====== DATA EXCERPTS ======

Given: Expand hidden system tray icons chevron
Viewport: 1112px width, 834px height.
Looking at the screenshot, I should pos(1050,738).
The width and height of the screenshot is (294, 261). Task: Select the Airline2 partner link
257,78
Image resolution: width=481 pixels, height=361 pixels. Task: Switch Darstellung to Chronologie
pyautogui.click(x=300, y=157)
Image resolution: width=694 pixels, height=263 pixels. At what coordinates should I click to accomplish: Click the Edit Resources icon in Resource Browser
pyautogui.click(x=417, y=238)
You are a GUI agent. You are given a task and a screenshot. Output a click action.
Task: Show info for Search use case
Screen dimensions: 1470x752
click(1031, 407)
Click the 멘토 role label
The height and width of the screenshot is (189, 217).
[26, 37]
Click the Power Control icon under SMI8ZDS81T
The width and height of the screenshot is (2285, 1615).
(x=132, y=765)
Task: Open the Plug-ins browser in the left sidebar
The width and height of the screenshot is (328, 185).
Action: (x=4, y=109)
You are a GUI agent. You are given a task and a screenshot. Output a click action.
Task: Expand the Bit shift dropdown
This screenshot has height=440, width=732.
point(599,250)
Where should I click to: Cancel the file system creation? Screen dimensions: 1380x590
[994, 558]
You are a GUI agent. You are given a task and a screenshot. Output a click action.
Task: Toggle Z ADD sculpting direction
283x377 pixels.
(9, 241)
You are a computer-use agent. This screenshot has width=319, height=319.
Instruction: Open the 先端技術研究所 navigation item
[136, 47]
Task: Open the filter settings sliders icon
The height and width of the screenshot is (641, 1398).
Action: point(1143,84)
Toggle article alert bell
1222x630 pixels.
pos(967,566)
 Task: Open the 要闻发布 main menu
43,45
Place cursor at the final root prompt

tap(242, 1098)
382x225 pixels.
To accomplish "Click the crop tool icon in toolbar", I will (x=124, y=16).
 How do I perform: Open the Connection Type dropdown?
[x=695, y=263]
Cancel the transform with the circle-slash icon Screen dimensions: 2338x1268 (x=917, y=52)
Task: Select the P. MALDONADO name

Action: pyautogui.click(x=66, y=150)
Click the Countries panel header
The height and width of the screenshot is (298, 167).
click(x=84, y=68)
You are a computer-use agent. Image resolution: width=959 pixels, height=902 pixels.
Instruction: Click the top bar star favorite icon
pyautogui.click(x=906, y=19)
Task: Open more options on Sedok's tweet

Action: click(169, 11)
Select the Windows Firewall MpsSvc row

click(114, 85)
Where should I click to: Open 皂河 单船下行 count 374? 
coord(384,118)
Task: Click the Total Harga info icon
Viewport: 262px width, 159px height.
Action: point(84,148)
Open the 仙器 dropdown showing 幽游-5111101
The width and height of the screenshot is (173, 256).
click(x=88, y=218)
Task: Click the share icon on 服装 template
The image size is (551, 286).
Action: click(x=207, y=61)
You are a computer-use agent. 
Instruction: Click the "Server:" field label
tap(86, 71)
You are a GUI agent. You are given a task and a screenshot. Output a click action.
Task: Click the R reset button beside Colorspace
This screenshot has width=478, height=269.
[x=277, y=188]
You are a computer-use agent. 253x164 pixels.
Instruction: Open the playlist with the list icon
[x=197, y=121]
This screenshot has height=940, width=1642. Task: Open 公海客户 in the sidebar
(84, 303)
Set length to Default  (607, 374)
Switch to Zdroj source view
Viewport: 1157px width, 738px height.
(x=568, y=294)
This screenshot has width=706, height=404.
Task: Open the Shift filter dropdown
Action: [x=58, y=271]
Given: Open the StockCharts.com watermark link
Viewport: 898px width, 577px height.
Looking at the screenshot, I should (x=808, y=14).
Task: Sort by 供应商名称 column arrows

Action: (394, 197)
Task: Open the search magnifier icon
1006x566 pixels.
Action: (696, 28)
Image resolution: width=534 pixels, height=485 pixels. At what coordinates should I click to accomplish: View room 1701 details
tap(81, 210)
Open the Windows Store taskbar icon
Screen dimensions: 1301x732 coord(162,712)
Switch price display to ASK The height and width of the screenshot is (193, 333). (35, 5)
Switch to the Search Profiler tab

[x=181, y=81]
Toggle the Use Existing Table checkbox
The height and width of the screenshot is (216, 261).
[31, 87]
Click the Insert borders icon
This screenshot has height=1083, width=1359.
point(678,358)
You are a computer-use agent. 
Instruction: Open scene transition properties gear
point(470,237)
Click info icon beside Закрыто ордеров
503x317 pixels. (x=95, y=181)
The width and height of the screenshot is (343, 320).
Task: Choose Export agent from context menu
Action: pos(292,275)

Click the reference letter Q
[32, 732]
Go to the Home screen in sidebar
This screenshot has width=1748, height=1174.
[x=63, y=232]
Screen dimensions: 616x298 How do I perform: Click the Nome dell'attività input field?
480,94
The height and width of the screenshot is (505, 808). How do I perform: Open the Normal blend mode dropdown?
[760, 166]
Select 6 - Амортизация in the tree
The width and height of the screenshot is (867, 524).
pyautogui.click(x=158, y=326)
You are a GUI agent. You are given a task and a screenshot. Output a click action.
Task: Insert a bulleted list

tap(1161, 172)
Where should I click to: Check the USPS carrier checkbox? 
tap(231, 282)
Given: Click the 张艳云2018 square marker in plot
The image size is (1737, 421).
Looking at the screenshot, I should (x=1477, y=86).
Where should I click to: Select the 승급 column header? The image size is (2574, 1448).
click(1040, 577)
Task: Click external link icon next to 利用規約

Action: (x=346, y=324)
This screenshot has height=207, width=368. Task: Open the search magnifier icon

======

▸ REQUIRED WORK: Recast the entries between the line containing "Where should I click to: Open" and the line containing "[x=277, y=188]", inclusive, as a JSON list of strings with one string per line, leaving out blank lines.

▸ RESPONSE TO THE TASK:
[
  "Where should I click to: Open 皂河 单船下行 count 374? ",
  "coord(384,118)",
  "Task: Click the Total Harga info icon",
  "Viewport: 262px width, 159px height.",
  "Action: point(84,148)",
  "Open the 仙器 dropdown showing 幽游-5111101",
  "The width and height of the screenshot is (173, 256).",
  "click(x=88, y=218)",
  "Task: Click the share icon on 服装 template",
  "The image size is (551, 286).",
  "Action: click(x=207, y=61)",
  "You are a computer-use agent. ",
  "Instruction: Click the \"Server:\" field label",
  "tap(86, 71)",
  "You are a GUI agent. You are given a task and a screenshot. Output a click action.",
  "Task: Click the R reset button beside Colorspace",
  "This screenshot has width=478, height=269.",
  "[x=277, y=188]"
]